Tempo was an issue here too, as Zander wrote (and said from the stage) that the piano rolls Stravinsky made of this piece indicated a tempo for the final Danse Sacrale “far faster in relation to the rest of the work” than one typically hears in concert or on recordings, including the composer’s own.

Zander concluded that all conductors in those early days had been obliged to take this movement slower to accommodate the technical limitations of musicians at that time.  He was also confident that his young players in 2016 could handle the rhythmic complexities and twisty passages at full speed.

(And indeed, during intermission one could observe a member of the cello section practicing his part, his flying bow and fingers making him look like a video on fast forward.)

In the performance, the orchestra did meet all technical challenges impressively. When it finally arrived, the Danse Sacrale sounded a tad faster than usual, but not drastically so.

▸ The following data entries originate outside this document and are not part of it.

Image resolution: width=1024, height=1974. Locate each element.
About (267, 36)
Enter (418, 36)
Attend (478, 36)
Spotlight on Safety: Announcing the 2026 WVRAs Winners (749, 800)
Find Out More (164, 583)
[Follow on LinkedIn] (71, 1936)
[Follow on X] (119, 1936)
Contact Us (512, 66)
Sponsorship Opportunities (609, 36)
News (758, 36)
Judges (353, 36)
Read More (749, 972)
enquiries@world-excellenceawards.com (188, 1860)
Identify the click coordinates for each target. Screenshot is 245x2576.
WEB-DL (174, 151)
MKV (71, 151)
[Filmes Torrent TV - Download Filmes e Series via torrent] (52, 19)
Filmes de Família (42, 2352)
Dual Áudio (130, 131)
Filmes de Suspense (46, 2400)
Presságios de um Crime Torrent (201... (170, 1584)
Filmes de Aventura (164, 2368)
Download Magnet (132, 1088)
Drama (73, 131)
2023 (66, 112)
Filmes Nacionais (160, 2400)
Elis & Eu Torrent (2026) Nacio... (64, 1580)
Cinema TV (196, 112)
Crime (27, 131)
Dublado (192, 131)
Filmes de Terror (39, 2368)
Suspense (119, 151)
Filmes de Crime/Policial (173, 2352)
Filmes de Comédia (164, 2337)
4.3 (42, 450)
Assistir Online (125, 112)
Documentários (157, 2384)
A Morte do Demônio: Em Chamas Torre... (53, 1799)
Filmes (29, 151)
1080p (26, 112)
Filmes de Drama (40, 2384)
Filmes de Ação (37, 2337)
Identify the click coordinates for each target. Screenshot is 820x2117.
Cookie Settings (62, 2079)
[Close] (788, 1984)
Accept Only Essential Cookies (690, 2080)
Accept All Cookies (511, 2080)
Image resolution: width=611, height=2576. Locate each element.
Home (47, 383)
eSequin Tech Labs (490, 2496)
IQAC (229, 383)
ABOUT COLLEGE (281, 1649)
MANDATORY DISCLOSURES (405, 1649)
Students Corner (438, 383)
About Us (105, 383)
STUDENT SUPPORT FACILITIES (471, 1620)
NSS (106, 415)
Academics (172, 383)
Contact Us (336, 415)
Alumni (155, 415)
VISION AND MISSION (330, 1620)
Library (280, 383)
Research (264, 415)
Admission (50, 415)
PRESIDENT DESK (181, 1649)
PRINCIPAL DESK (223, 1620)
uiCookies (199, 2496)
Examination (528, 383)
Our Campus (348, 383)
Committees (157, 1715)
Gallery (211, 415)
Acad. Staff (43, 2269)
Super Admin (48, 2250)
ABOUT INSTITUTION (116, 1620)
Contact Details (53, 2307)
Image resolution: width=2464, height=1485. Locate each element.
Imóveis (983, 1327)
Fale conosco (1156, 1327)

Still, it made a thrilling finish to a brilliant, committed performance.

Ensembles of teenage players such as Venezuela’s Simón Bolívar Youth Orchestra and the European Union Youth Orchestra, as well as slightly older groups like Daniel Barenboim’s West-Eastern Divan Orchestra, attract attention both for their social and political significance and for the quality of their music-making.

The Boston Philharmonic Youth Orchestra may not be about to save the world, but its founder asserts that, bar for bar, its playing can match the best young groups around, and many of the adult ones. On Friday, they made that case con brio.

The next concert of the Boston Philharmonic Youth Orchestra will include works by Gandolfi (world premiere), Brahms and Mahler, 3 p.m.May 8 at Harvard University’s Sanders Theatre.  bostonphil.org; 617-236-0999.

 

Posted in Performances


2 Responses to “Boston Philharmonic Youth Orchestra plays Beethoven and Stravinsky con brio”

  1. Posted Feb 08, 2016 at 10:48 am by Daniel F.

    In a response to my suggestion a few weeks ago that he perform the works in reverse chronological order, Ben indicated that the physical burden on the orchestra would be too great. Thus I rather doubt that he EVER entertained the order of the printed program. How odd, though, that my suggestion bore inadvertent fruit by apparently hexing a typist!

  2. Posted Feb 08, 2016 at 4:17 pm by Jacqueline L.

    This review gets it right. I was in the audience and agree with Wright’s praise for the orchestra. I’ll add one detail: the youngest member of the BPYO, a second violinist whom I know personally, was hired last year at age 11–he’s so good that an exception to the lower limit was made. Bravissimo!